34. “Na comunidade cristã, a catequese, juntamente com os ritos litúrgicos, as obras de caridade e a experiência da fraternidade, ‘inicia no conhecimento da fé e no aprendizado da vida cristã, favorecendo um caminho espiritual que provoca uma ‘progressiva transformação de mentalidade e de costumes’ (Decreto Ad Gentes, n. 13) feita de renúncias e de lutas, mas também de alegrias que Deus concede sem medida’ (Diretório Geral para a Catequese, 1997, n. 56c). O discípulo de Jesus Cristo está, então, pronto para a profissão de fé quando, por meio da celebração dos sacramentos de iniciação, é enxertado em Cristo. Esta etapa corresponde ao tempo do catecumenato e ao tempo da purificação e iluminação do itinerário catecumenal (Ritual da Iniciação Cristã de Adultos, nn. 07; 14-36)”;

35. “A ação pastoral alimenta a fé dos batizados e os ajuda no processo permanente de conversão da vida cristã. Na Igreja, ‘o batizado, impulsionado sempre pelo Espírito Santo, alimentado pelos sacramentos, pela oração e pelo exercício da caridade, e ajudado pelas múltiplas formas de educação permanente da fé, procura tornar seu o desejo de Cristo: ‘Sede perfeitos como o vosso Pai celeste é perfeito’ (Mt 5,48)’ (Diretório Geral para a Catequese, 1997, n. 56d). Nisso consiste o chamamento à santidade para entrar na vida eterna. O início dessa etapa corresponde ao tempo da mistagogia no itinerário catecumenal (Ritual da Iniciação Cristã de Adultos, nn. 07; 37-40)”.


Por fim, a última referência à Liturgia no capítulo I encontra-se no n. 37, que elenca várias formas através das quais a Igreja anuncia a Palavra de Deus. Dentre essas se encontram “a homilia e a pregação” e “a piedade popular”. A piedade popular será aprofundada no capítulo X (nn. 336-340), enquanto sobre a homilia remetemos à Exortação Apostólica Evangelii Gaudium (nn. 135-159).

[Atualização: Para acessar a 2ª parte dessa pesquisa, dedicada à primeira seção do capítulo II, clique aqui]

Notas:

[1] PONTIFÍCIO CONSELHO PARA A PROMOÇÃO DA NOVA EVANGELIZAÇÃO. Diretório para a Catequese.

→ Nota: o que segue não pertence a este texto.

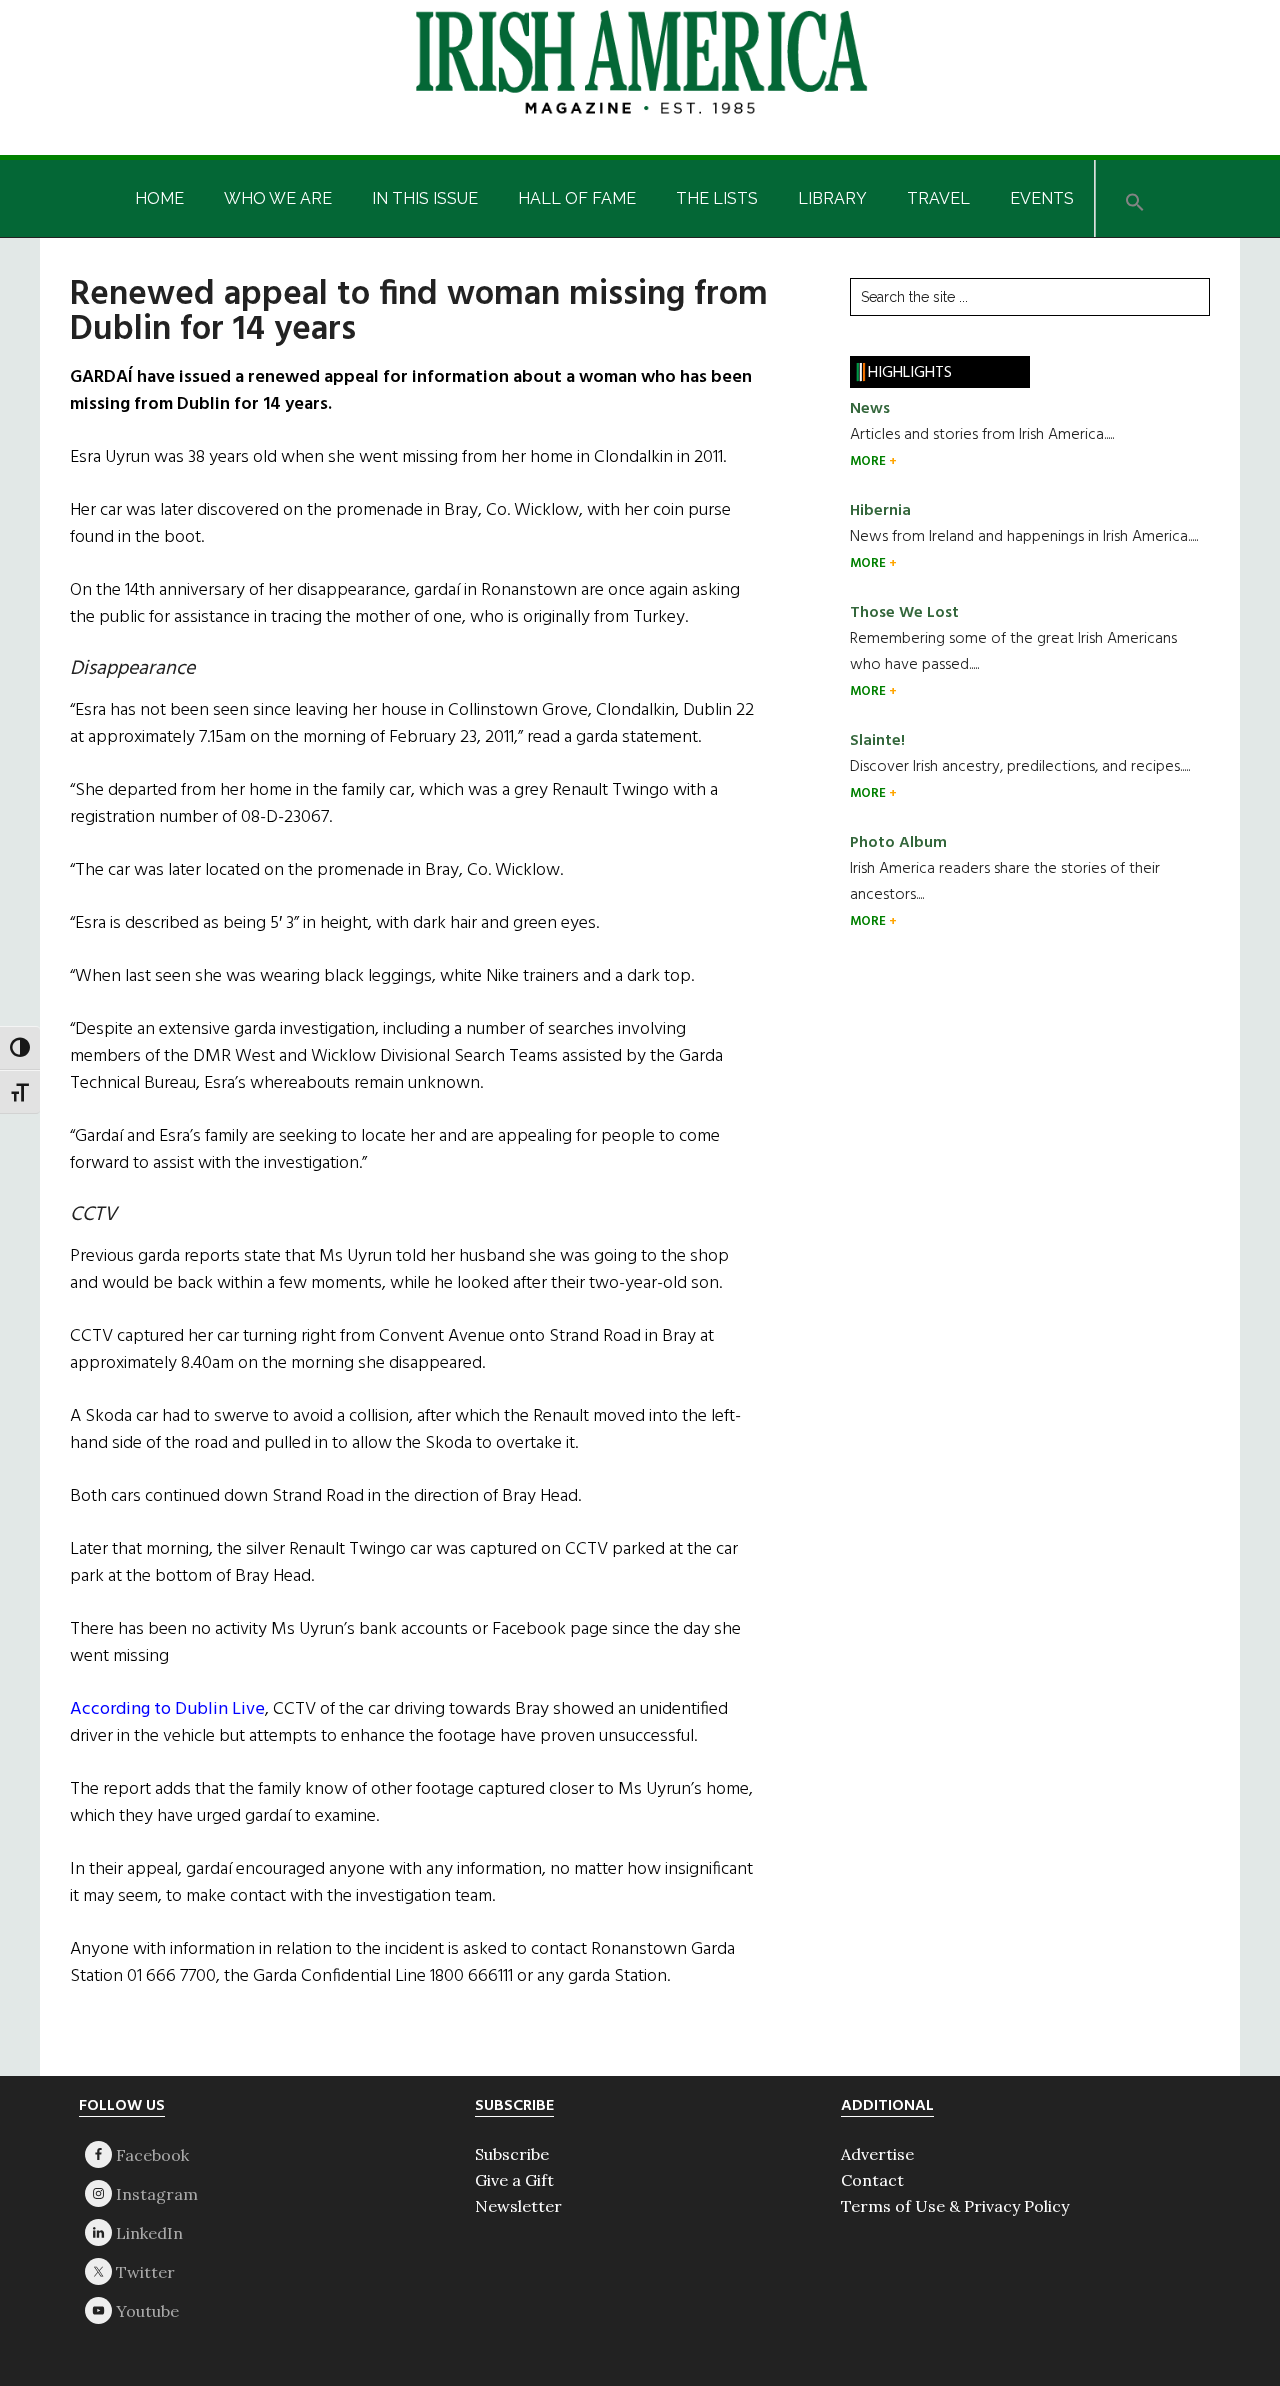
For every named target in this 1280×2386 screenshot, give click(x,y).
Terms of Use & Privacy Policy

Brasília: Edições CNBB, 2020. Coleção: Documentos da Igreja, 61.

[2] Expressão de São Próspero de Aquitânia (séc. VI); cf. Catecismo da Igreja Católica, n. 1124.

[3] “Toda a vida de Cristo é mistério”: Catecismo da Igreja Católica, nn. 512-521.

[4] Sobre este tema, o Diretório remete aos nn. 166-167 do Catecismo da Igreja Católica. Vale recordar também o documento “A Reciprocidade entre a Fé e os Sacramentos na Economia Sacramental”, promulgado pela Comissão Teológica Internacional em 2020, que recentemente publicamos aqui em nosso blog.